Continuity or Change?: Improved Understanding of Attitudes Towards Female Genital Cutting after Migration from Somalia to Sweden
- Date: 18 January, 13:00
- Location: Auditorium Minus, Museum Gustavianum, Akademigatan 3, Uppsala
- Doctoral student: Wahlberg, Anna
- About the dissertation
- Organiser: Internationell mödra- och barnhälsovård (IMCH)
- Contact person: Wahlberg, Anna
Do people’s attitudes towards female genital cutting (FGC) change after they migrate from a country where the practice is common, to one where it is not? Alongside increased levels of migration, this question is increasingly being raised. This thesis aimed to expand the understanding about attitudes towards FGC held by Somali men and women in Sweden, and thereby to identify potential factors that impede or facilitate the cessation of FGC. Cross-sectional questionnaire data were collected in four Swedish municipalities to assess attitudes to FGC. To further explore perceptions of FGC, as well as the circumcision of boys, semi-structured interviews and focus group discussions were conducted. Data were collected in 2015.

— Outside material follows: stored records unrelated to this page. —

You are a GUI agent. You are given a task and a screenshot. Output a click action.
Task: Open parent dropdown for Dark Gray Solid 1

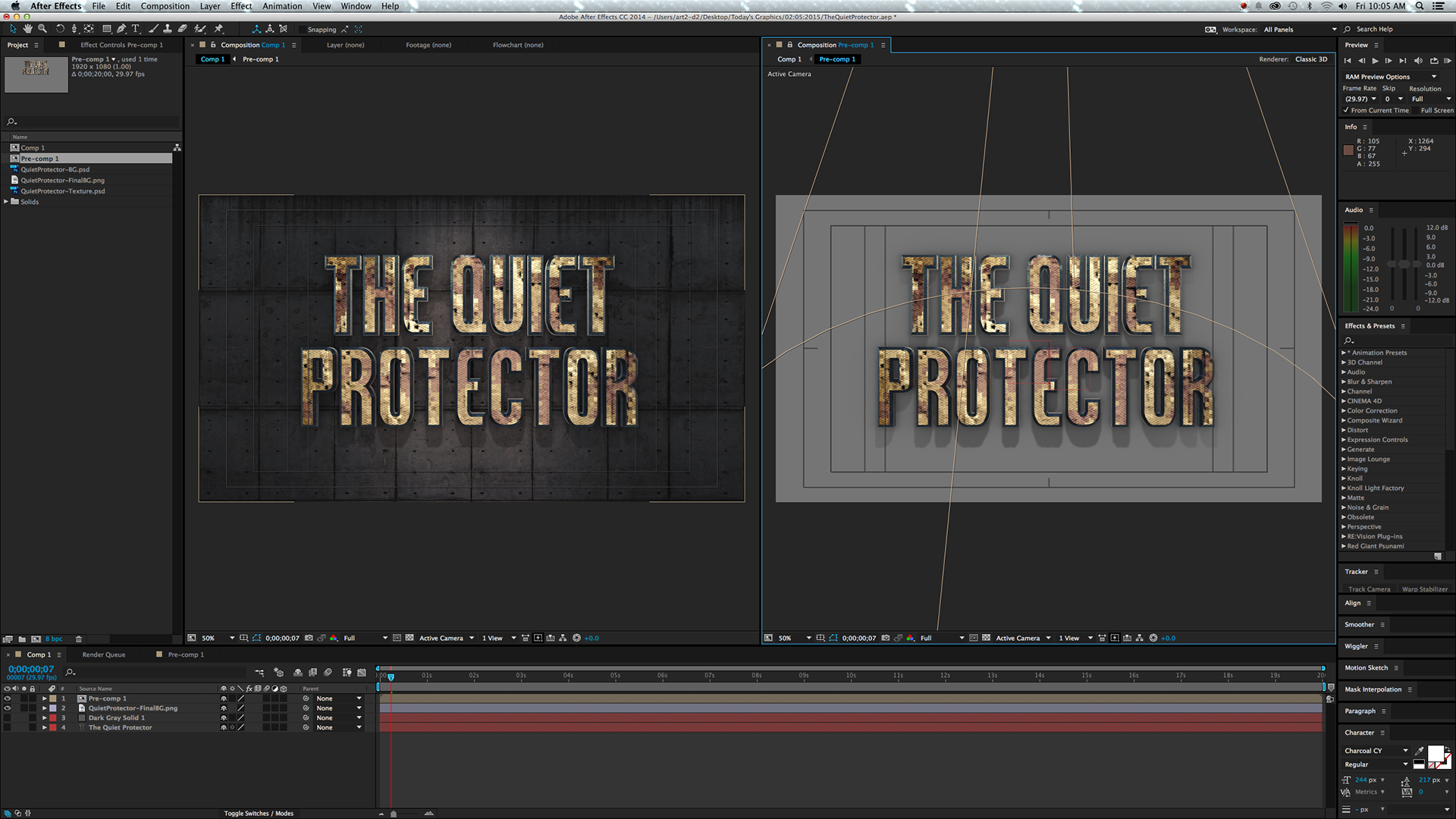click(x=359, y=718)
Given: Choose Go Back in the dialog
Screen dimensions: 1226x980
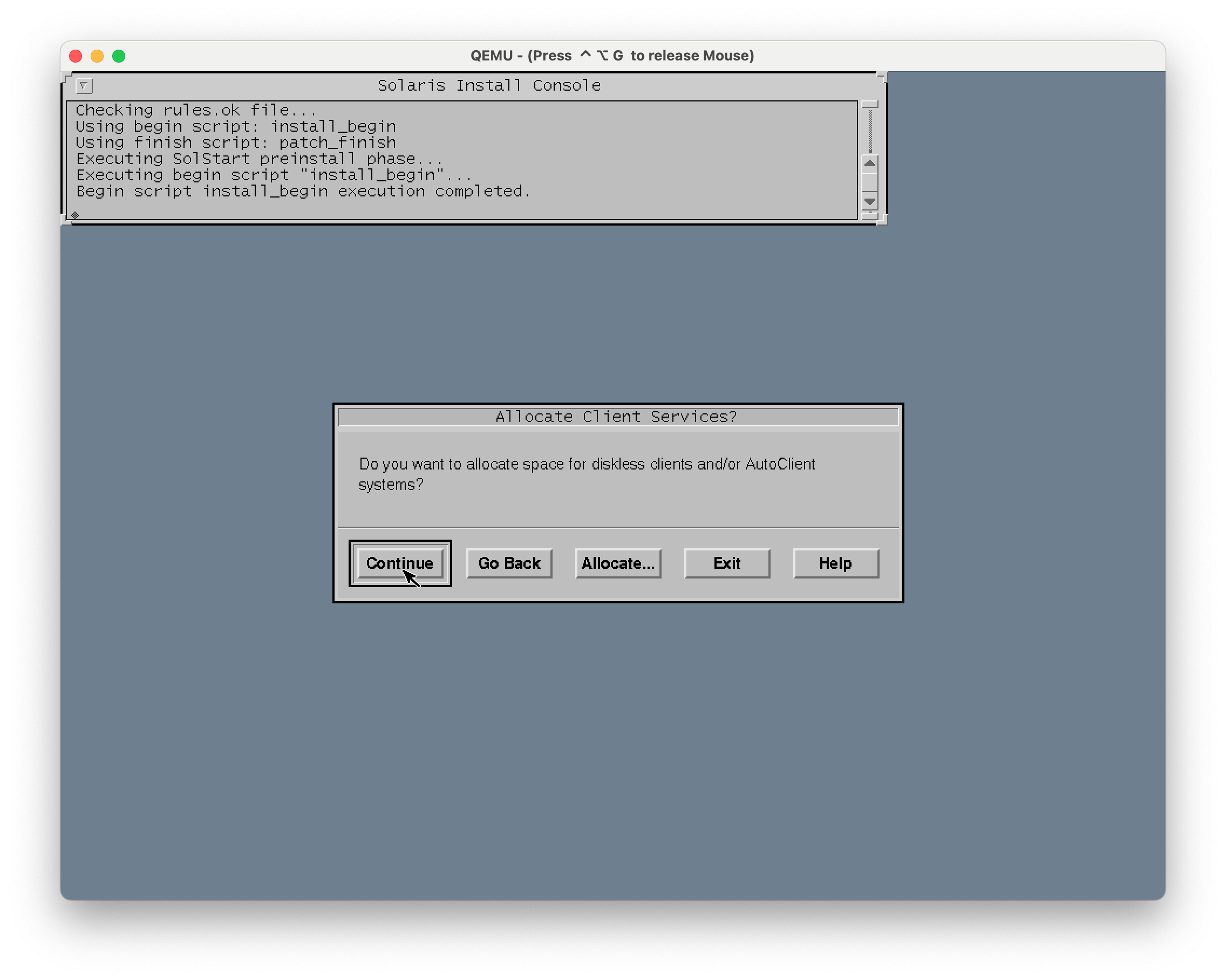Looking at the screenshot, I should (509, 563).
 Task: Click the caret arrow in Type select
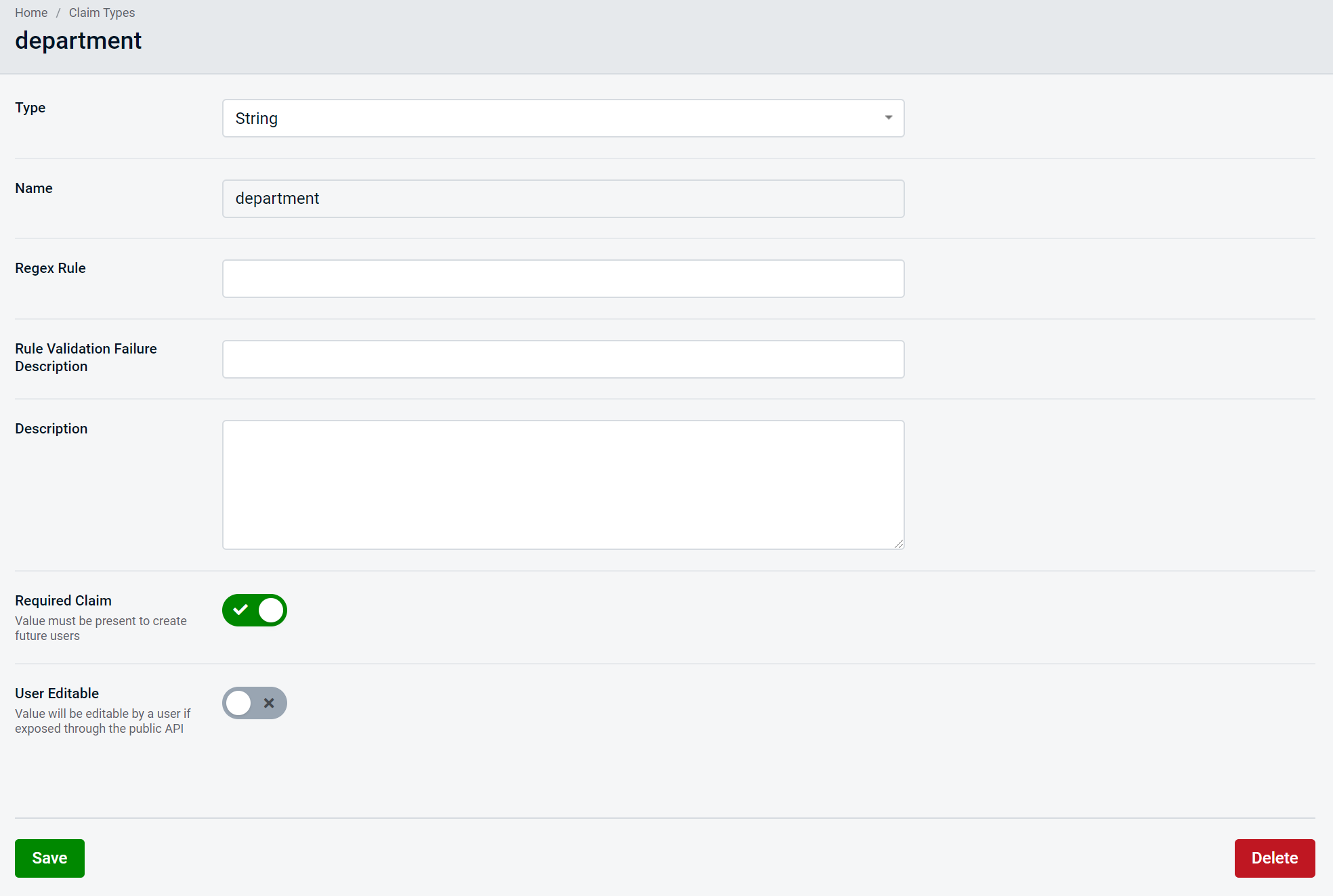[888, 119]
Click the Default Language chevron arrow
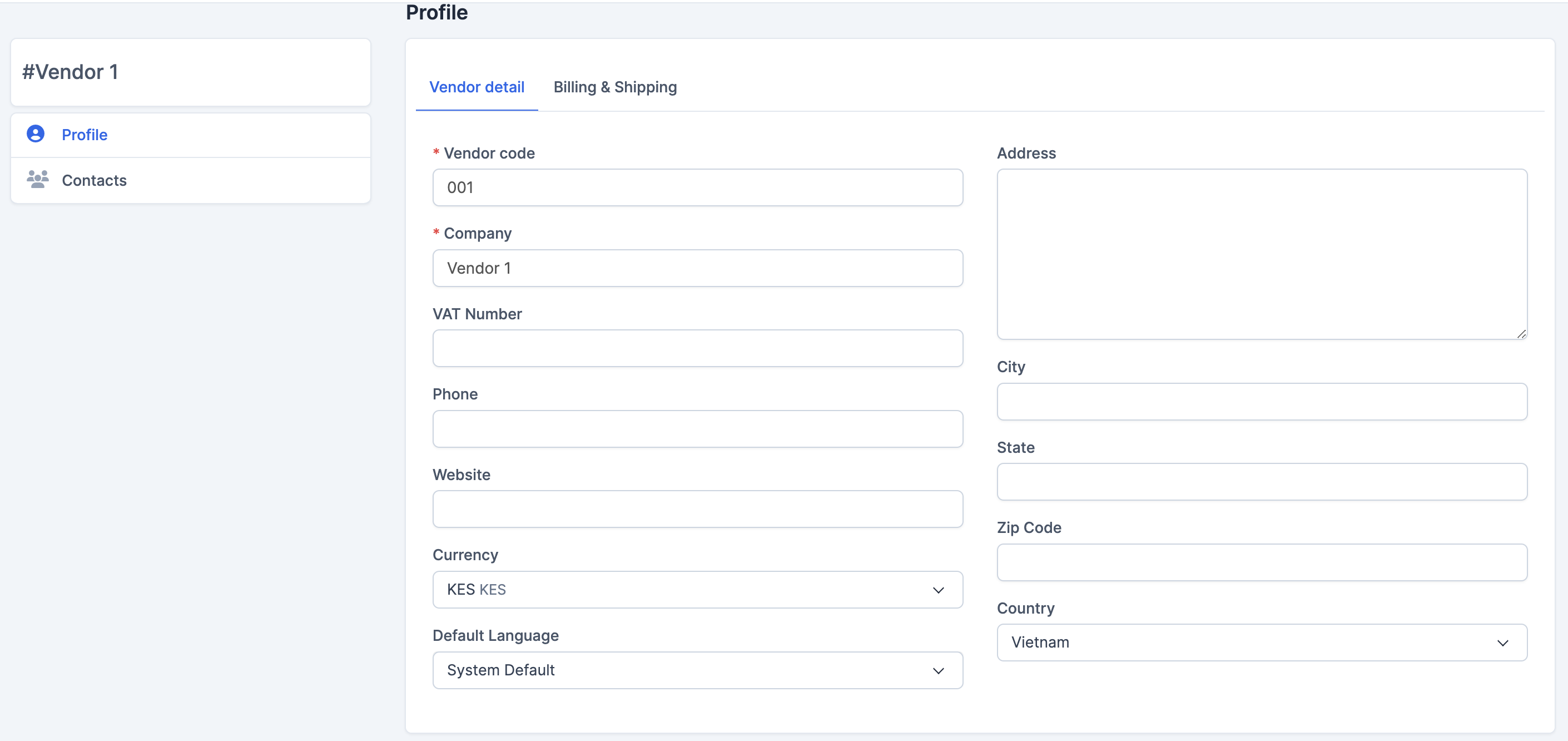Screen dimensions: 1568x741 (x=938, y=670)
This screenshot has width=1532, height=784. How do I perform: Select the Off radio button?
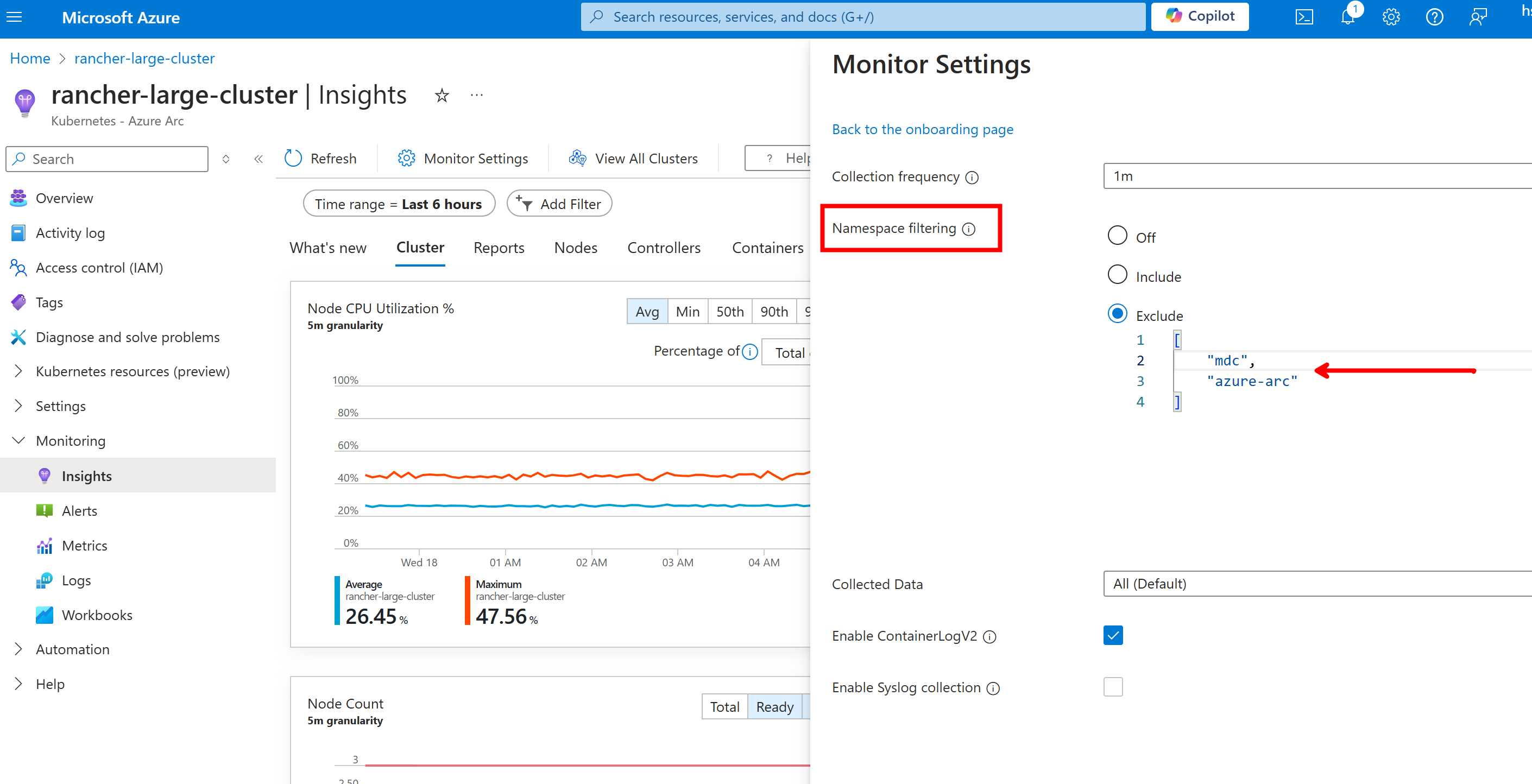[1118, 236]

The findings identified an overall widespread opposition to forms of FGC that cause anatomical change. A majority (78%) expressed an opposition to the continuation of all forms of FGC, with the odds of supporting FGC decreasing with increased years of residency in Sweden. An identified 18% reported a support for the continuation of pricking (FGC type IV). A support of pricking was linked with perceiving it as acceptable according to Islam, not a violation of children’s rights, and not causing long-term health complications. Pricking was not defined as a form of FGC by 32%. Most men described a preference to marry an uncircumcised woman (76%) or one who had had pricking (16%). How the individuals perceived the support of FGC in the Swedish Somali community corresponded well with their own approval of the practice. While there seemed to be a continuity regarding the Swedish Somalis’ core values of being a good Muslim, not inflicting harm, and upholding respectability, re-evaluation of how these are applied when it comes to circumcision of girls and boys was identified. This resulted in FGC being viewed as a practice that could be abandoned or adapted. Paradoxically, based on the same core values, the circumcision of boys was continuously perceived as an unquestionable required practice. Altogether, these results suggest that a shift in convention towards no FGC is taking place. However, the identified lack of consensus on practices regarded as FGC needs further attention.